Set problem
Return the stretch of the records from the line containing "You are a computer-use" through the line containing "Viewport: 1254px width, 727px", copying each line exactly and leaving out the pictures.

### Records supplied ###

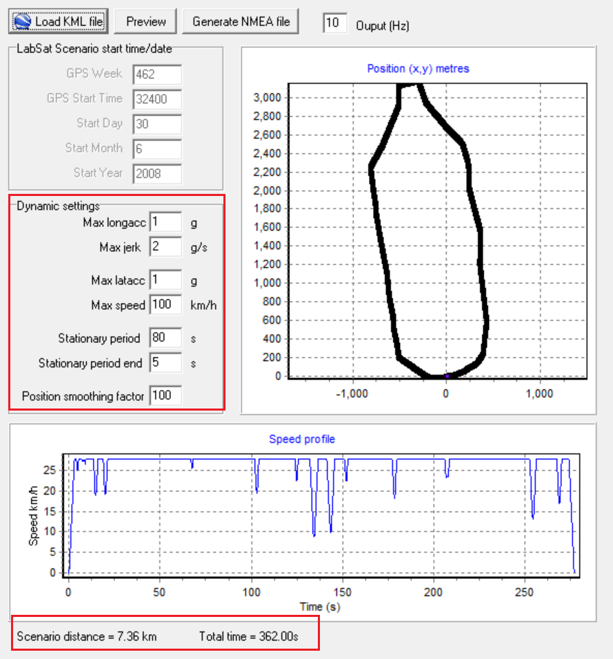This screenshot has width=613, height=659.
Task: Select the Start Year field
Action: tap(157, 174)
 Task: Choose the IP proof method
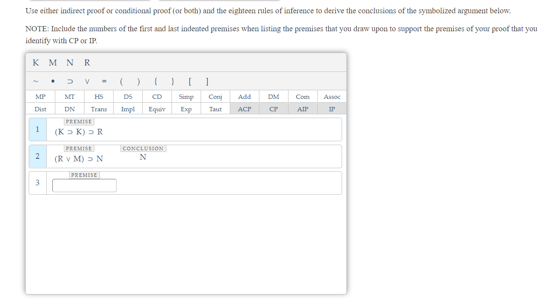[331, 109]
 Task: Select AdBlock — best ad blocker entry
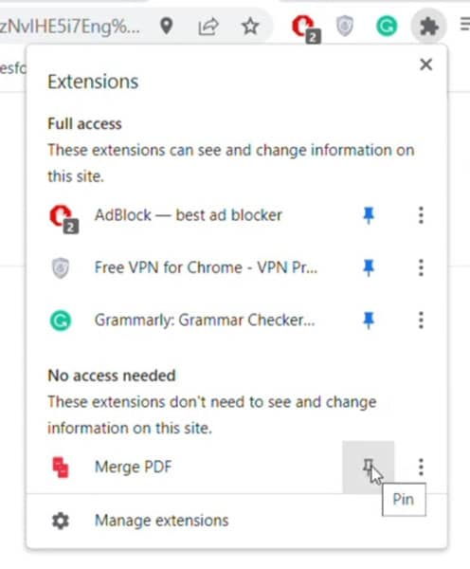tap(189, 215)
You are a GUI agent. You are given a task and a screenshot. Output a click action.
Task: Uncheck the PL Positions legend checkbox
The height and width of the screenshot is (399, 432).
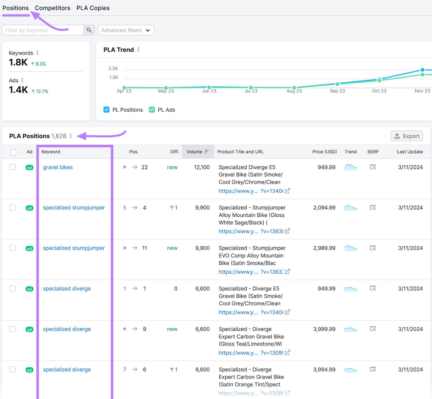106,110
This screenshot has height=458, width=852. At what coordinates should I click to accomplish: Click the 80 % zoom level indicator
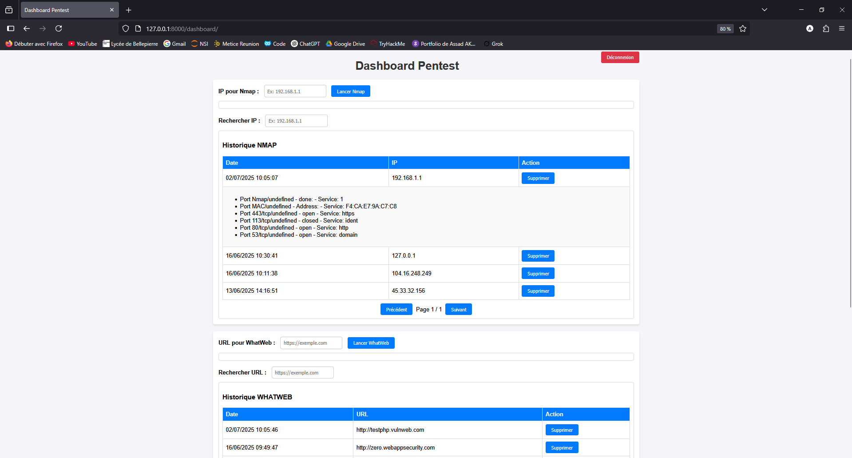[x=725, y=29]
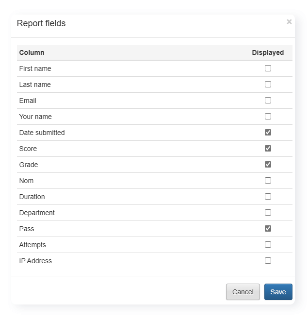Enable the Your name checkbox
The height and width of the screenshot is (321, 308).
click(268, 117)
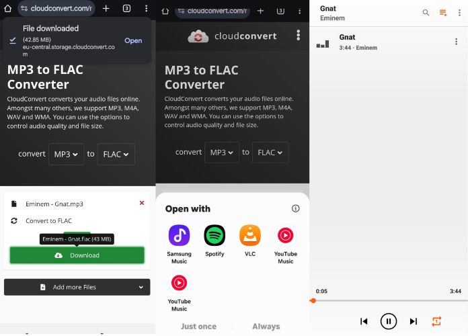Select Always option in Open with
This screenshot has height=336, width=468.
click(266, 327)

###
### Records supplied ###

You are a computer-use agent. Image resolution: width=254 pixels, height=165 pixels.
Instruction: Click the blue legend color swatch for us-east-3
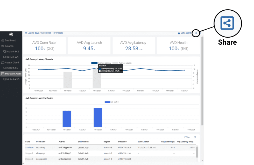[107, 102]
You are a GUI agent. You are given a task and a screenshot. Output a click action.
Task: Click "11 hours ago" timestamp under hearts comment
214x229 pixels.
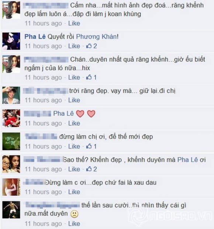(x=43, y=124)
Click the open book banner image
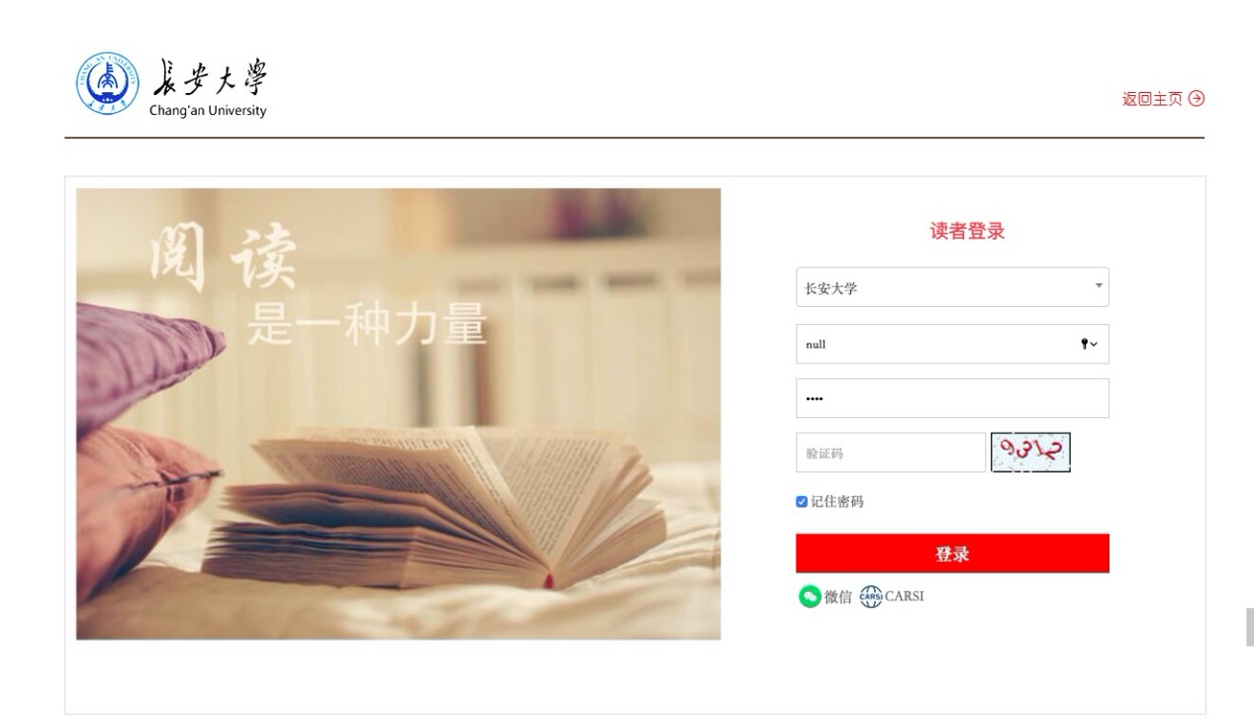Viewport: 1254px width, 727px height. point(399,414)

###

Finished task
You are a computer-use agent. Image resolution: width=254 pixels, height=165 pixels.
Instruction: Click the blue legend color swatch for us-east-3
[107, 102]
You are a GUI agent. You are given a task and a screenshot. Output a click action.
Task: Click "11 hours ago" timestamp under hearts comment
214x229 pixels.
(x=43, y=124)
Click the open book banner image
Viewport: 1254px width, 727px height. point(399,414)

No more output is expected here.